Further on, there are reasonably priced leather bags, jewellery of varying quality, brightly painted wooden furniture and traditional metalwork lampshades. Throughout, not only is the sales pressure blissfully minimal but the sleazy patter of other Moroccan medinas is happily absent.
Exit top right from the carpet souk, emerging by Kasbah des Oudaias, with its picture-book battlements that date to around 1150. Walk up and right around the edge of the kasbah to get to a viewing point, Plateforme du Sémaphore, for a look out over the Atlantic Ocean.
It's a popular canoodling spot at night, but don't stick around that long. Instead, head into the kasbah, the oldest part of the city and once a fortress, now largely residential inside. Snake along Rue Jamaa, past charmingly painted white and azure-blue buildings, exiting through the main, highly decorated arch, Bab Oudaia. Near the bottom of the hill, turn left through a heavy, open door into the Andalucian Gardens.
Continue through these and you come to the lovely Café Maure. Perched on a hill looking over the mouth of the Bou Regreg River, it continues the blue-and-white colour scheme with its tiled walls and painted furniture. Have a sweet mint tea and choose a biscuit or two – almond, macaroonish pastry delights – from a large silver plate (although be prepared for your teeth to scream at the sugar-hit, costing 28 dirhams/£2.10).
Afterwards, spend a little time relaxing in the gardens, another legacy of the French colonial era. It's a lush oasis of fruit trees, hibiscus bushes and palms, the air laced with the scent of orange blossom. Walk along the attractive riverfront, then hail a small blue taxi to take you to Chellah (the taxi costs about 10 dirhams/80p, as does admission). Slightly out of the main buzz of the city, this peaceful spot has crumbled Roman ruins – it was first established by the Phoenicians in 4AD – slowly being embraced by the landscape, as well as more intact red-stone remnants of a Merenid necropolis built by Sultan Abu al-Hassan in the 14th century.

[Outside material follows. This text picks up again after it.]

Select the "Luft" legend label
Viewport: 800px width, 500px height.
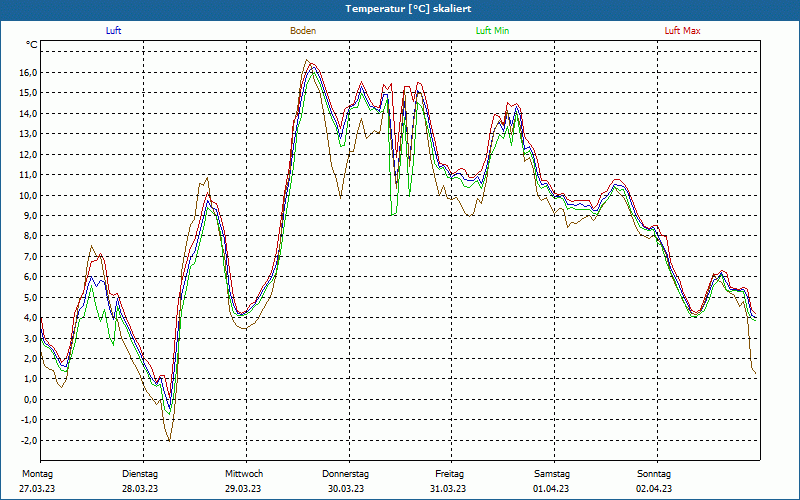tap(114, 31)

These still hold their own evocative atmosphere – not least because they're now home to a colony of storks, whose large nests – perched on top of minarets – lend the look of a Dr Seuss illustration. With pleasing views, ruins to wander among and plenty of grassy spots shaded by fruit trees, it's easy to lose track of time at Chellah.

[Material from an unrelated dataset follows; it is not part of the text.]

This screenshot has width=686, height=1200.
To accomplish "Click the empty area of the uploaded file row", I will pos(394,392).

When hunger strikes, stroll back into town along Avenue Yacoub el Mansour. Continue on to Avenue Mohammed V, turn right on to Avenue Moulay Abdallah. Finally, turn left on to Rue Damas, to visit Le Petit Beur (00 212 53 731322), for lunch or dinner. Take a seat to enjoy tagines or couscous while listening to live traditional music.
The Bouregreg Marina (bouregregmarina.com), just over the river in Sale (a quick hop by tram, or nicer by rowing-boat), is being developed and has several new, slickly modern restaurants, including Al Marsa (00 212 5 37 84 58 18), which specialises in seafood. John Dory costs 190 dirhams (£14.50).

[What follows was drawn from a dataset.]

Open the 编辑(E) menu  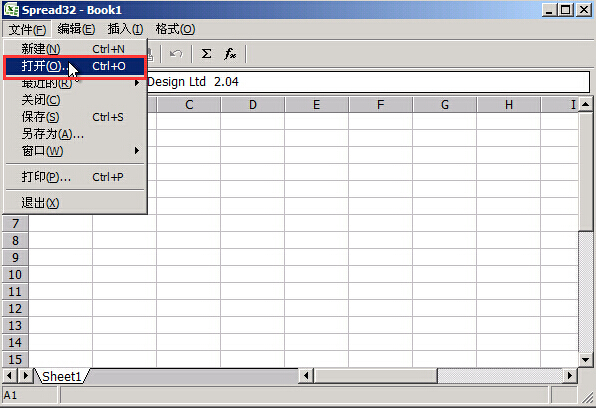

There are no direct flights between the UK and Rabat. Instead, fly to Casablanca from Heathrow with Royal Air Maroc (020-7307 5800; royalairmaroc.com) or from Gatwick with Air Arabia (0844 482 8850; airarabia.com). From the airport, a train from Aeroport Med V to Gare Rabat Ville takes 1hr 45 mins and costs 70 dirhams (£5.50). If arriving on a later flight, a taxi takes about an hour for 600 dirhams (£46).
Riad l’Alcazar (00 212 5 37 73 69 06; lalcazar.com) offers a chic take on traditional riad accommodation. Doubles from €100, room only.